*** Opening of EXERCISE INPUTS ***

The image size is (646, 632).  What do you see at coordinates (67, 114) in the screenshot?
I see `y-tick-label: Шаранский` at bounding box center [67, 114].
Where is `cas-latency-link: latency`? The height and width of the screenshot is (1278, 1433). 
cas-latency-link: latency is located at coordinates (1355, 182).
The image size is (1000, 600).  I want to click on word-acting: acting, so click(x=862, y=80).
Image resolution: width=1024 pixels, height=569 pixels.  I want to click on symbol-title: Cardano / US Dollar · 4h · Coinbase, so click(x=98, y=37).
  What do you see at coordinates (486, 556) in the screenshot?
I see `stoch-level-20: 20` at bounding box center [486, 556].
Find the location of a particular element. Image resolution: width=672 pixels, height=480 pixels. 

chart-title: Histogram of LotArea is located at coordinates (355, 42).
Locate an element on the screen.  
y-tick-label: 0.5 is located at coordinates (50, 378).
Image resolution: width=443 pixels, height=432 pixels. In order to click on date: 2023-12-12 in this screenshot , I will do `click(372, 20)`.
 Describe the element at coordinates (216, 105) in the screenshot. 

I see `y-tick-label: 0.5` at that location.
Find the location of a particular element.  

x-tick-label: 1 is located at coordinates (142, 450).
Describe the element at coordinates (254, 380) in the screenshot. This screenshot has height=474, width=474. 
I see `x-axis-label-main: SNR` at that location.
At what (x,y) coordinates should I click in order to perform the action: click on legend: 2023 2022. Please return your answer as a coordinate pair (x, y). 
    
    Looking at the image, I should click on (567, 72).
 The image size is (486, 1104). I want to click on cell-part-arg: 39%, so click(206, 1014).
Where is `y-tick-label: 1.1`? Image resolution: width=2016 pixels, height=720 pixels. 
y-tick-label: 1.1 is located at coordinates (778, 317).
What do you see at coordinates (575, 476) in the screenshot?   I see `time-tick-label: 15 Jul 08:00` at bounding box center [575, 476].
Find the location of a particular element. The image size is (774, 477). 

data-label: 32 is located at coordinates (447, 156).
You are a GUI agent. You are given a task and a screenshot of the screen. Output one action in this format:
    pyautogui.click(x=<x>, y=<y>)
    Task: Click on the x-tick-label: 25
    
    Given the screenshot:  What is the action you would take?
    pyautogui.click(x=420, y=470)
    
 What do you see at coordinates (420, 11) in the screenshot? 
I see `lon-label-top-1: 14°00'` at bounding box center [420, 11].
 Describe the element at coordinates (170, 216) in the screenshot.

*** Close of EXERCISE INPUTS ***

BRIEF
Rewrite all of the material above, replacing "Image resolution" with "Screen resolution" wherever it occurs and leaving everything else unchanged.

RESPONSE TO THE EXERCISE
The image size is (646, 632).  What do you see at coordinates (67, 114) in the screenshot?
I see `y-tick-label: Шаранский` at bounding box center [67, 114].
Where is `cas-latency-link: latency`? The height and width of the screenshot is (1278, 1433). 
cas-latency-link: latency is located at coordinates (1355, 182).
The image size is (1000, 600).  I want to click on word-acting: acting, so click(x=862, y=80).
Screen resolution: width=1024 pixels, height=569 pixels.  I want to click on symbol-title: Cardano / US Dollar · 4h · Coinbase, so click(x=98, y=37).
  What do you see at coordinates (486, 556) in the screenshot?
I see `stoch-level-20: 20` at bounding box center [486, 556].
Find the location of a particular element. Screen resolution: width=672 pixels, height=480 pixels. 

chart-title: Histogram of LotArea is located at coordinates (355, 42).
Locate an element on the screen.  
y-tick-label: 0.5 is located at coordinates (50, 378).
Screen resolution: width=443 pixels, height=432 pixels. In order to click on date: 2023-12-12 in this screenshot , I will do `click(372, 20)`.
 Describe the element at coordinates (216, 105) in the screenshot. 

I see `y-tick-label: 0.5` at that location.
Find the location of a particular element.  

x-tick-label: 1 is located at coordinates (142, 450).
Describe the element at coordinates (254, 380) in the screenshot. This screenshot has height=474, width=474. 
I see `x-axis-label-main: SNR` at that location.
At what (x,y) coordinates should I click in order to perform the action: click on legend: 2023 2022. Please return your answer as a coordinate pair (x, y). 
    
    Looking at the image, I should click on (567, 72).
 The image size is (486, 1104). I want to click on cell-part-arg: 39%, so click(206, 1014).
Where is `y-tick-label: 1.1`? Screen resolution: width=2016 pixels, height=720 pixels. 
y-tick-label: 1.1 is located at coordinates (778, 317).
What do you see at coordinates (575, 476) in the screenshot?   I see `time-tick-label: 15 Jul 08:00` at bounding box center [575, 476].
Find the location of a particular element. The image size is (774, 477). 

data-label: 32 is located at coordinates (447, 156).
You are a GUI agent. You are given a task and a screenshot of the screen. Output one action in this format:
    pyautogui.click(x=<x>, y=<y>)
    Task: Click on the x-tick-label: 25
    
    Given the screenshot:  What is the action you would take?
    pyautogui.click(x=420, y=470)
    
 What do you see at coordinates (420, 11) in the screenshot? 
I see `lon-label-top-1: 14°00'` at bounding box center [420, 11].
 Describe the element at coordinates (170, 216) in the screenshot.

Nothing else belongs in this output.